*** DATA SUPPLIED Section Begins ***

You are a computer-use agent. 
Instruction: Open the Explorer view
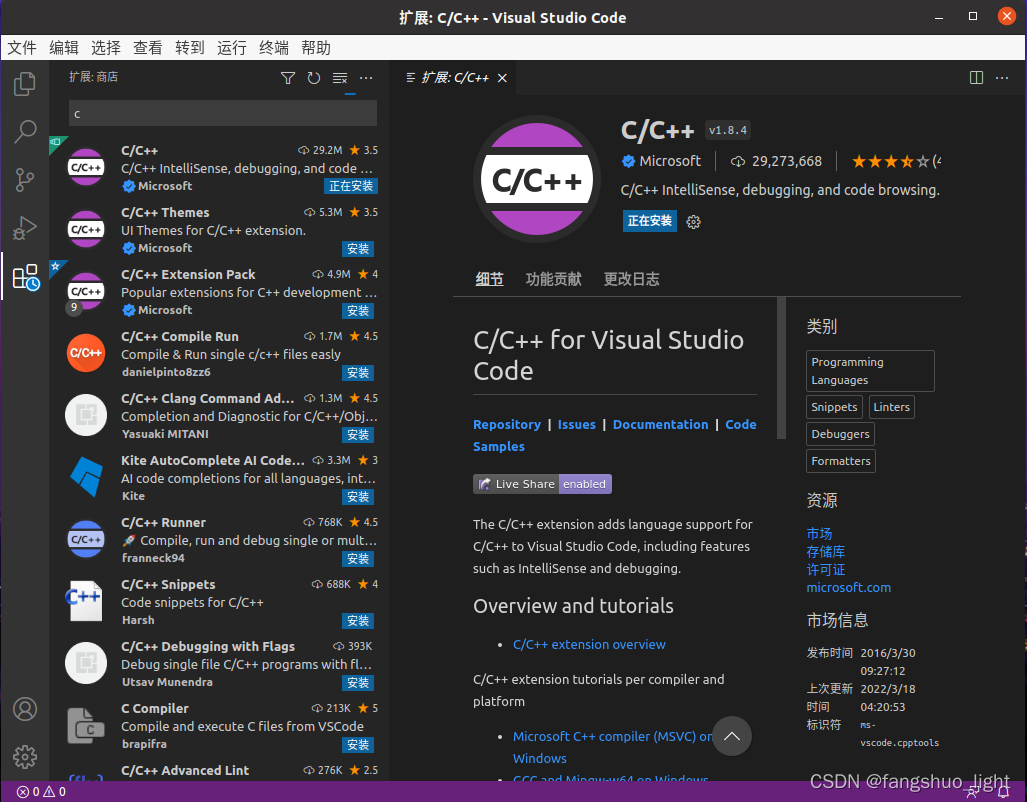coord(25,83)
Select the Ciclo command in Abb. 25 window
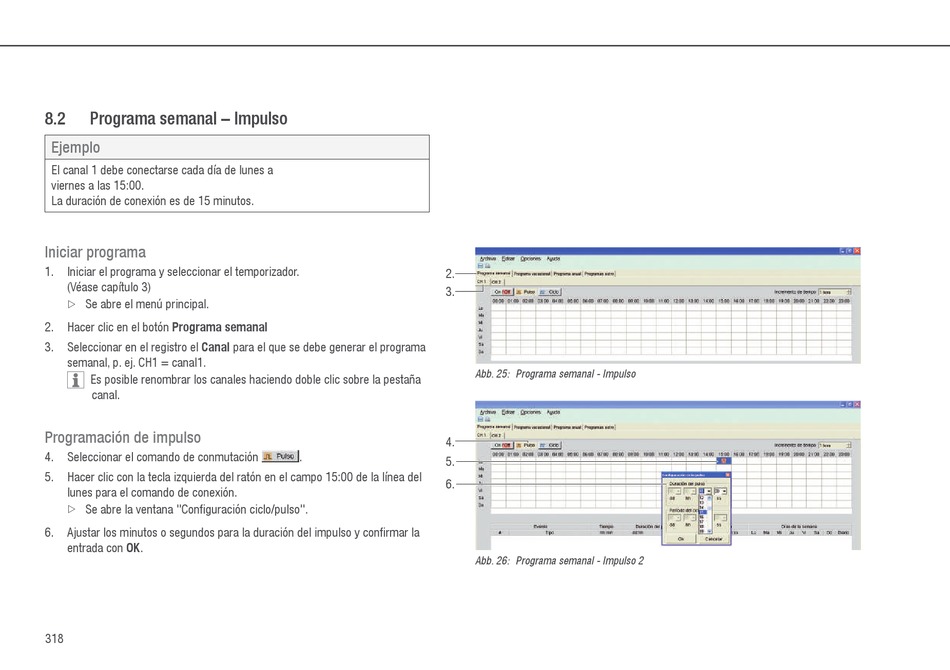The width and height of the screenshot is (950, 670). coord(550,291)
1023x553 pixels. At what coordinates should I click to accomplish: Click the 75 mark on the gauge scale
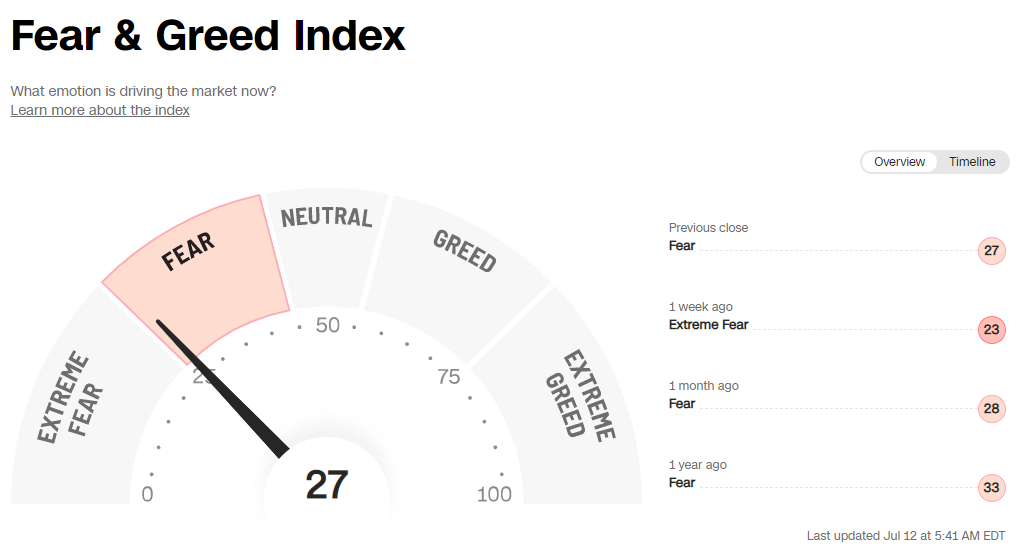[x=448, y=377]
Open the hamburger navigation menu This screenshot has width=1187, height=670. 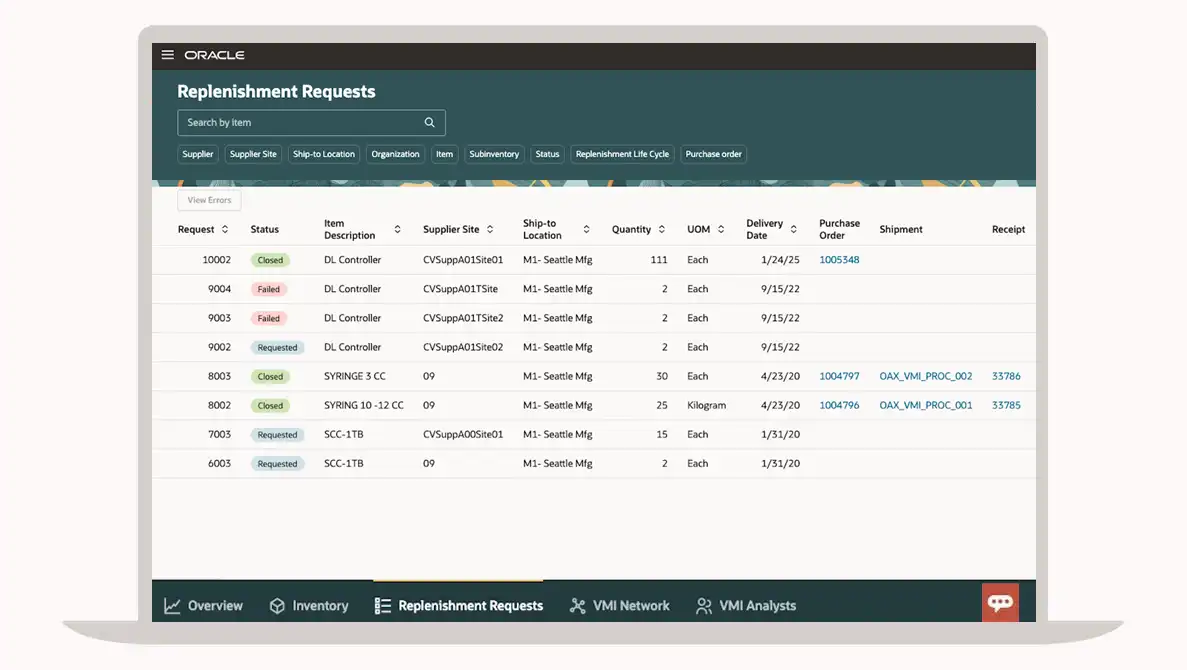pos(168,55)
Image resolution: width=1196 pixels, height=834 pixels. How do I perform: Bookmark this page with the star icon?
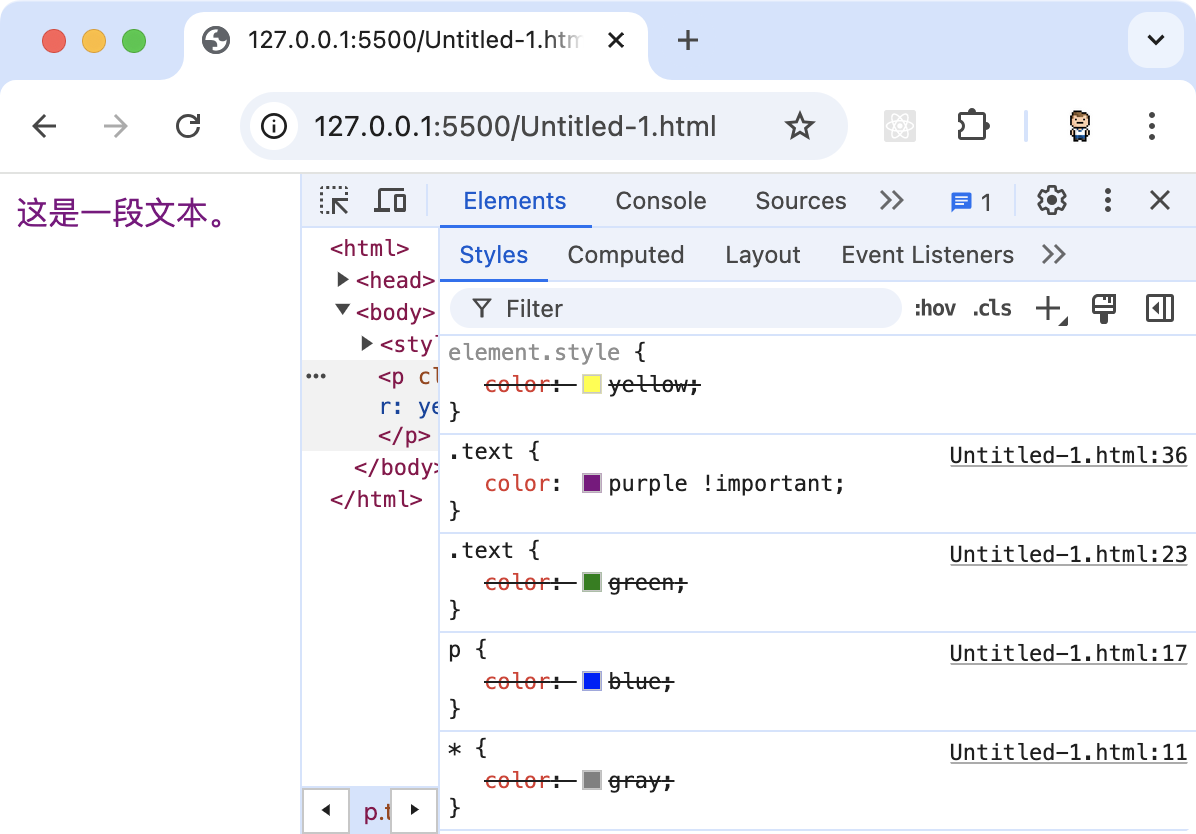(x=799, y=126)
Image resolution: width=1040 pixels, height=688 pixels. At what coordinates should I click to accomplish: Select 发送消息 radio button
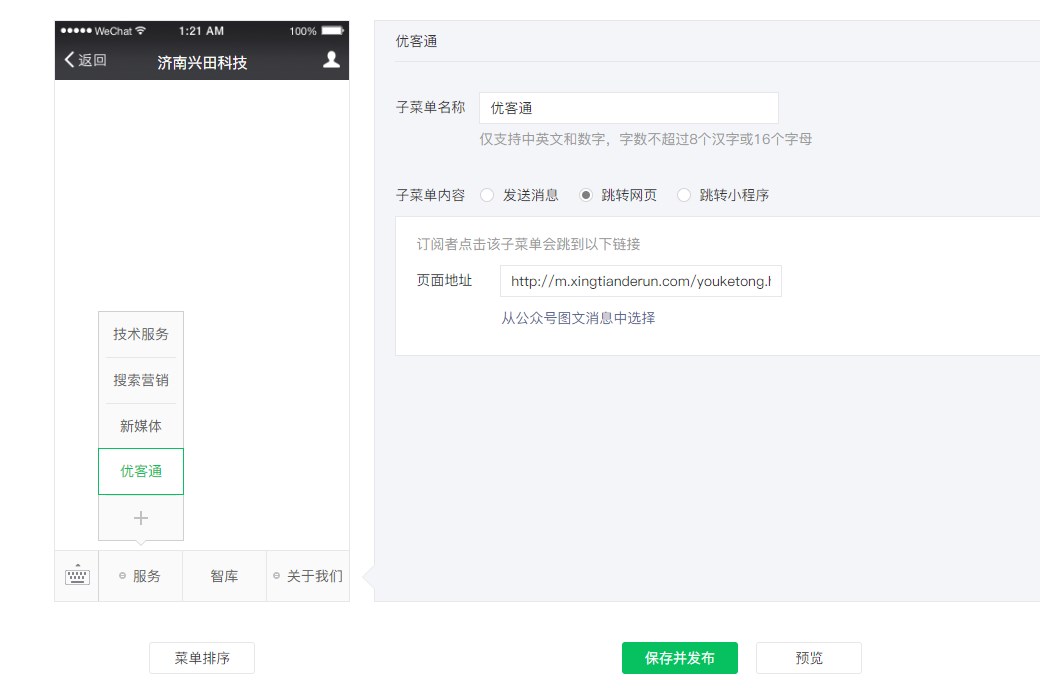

*** DATA SUPPLIED Section Ends ***

◆ WHAT NEEDS TO BE DONE: Write out, word for word, the lines running from the one containing "Image resolution: width=1196" to the end of the data above; the pictures are to be left out.

◆ SOLUTION TO THE EXERCISE:
Image resolution: width=1196 pixels, height=834 pixels. How do I perform: Bookmark this page with the star icon?
(x=799, y=126)
Image resolution: width=1040 pixels, height=688 pixels. At what coordinates should I click to accomplish: Select 发送消息 radio button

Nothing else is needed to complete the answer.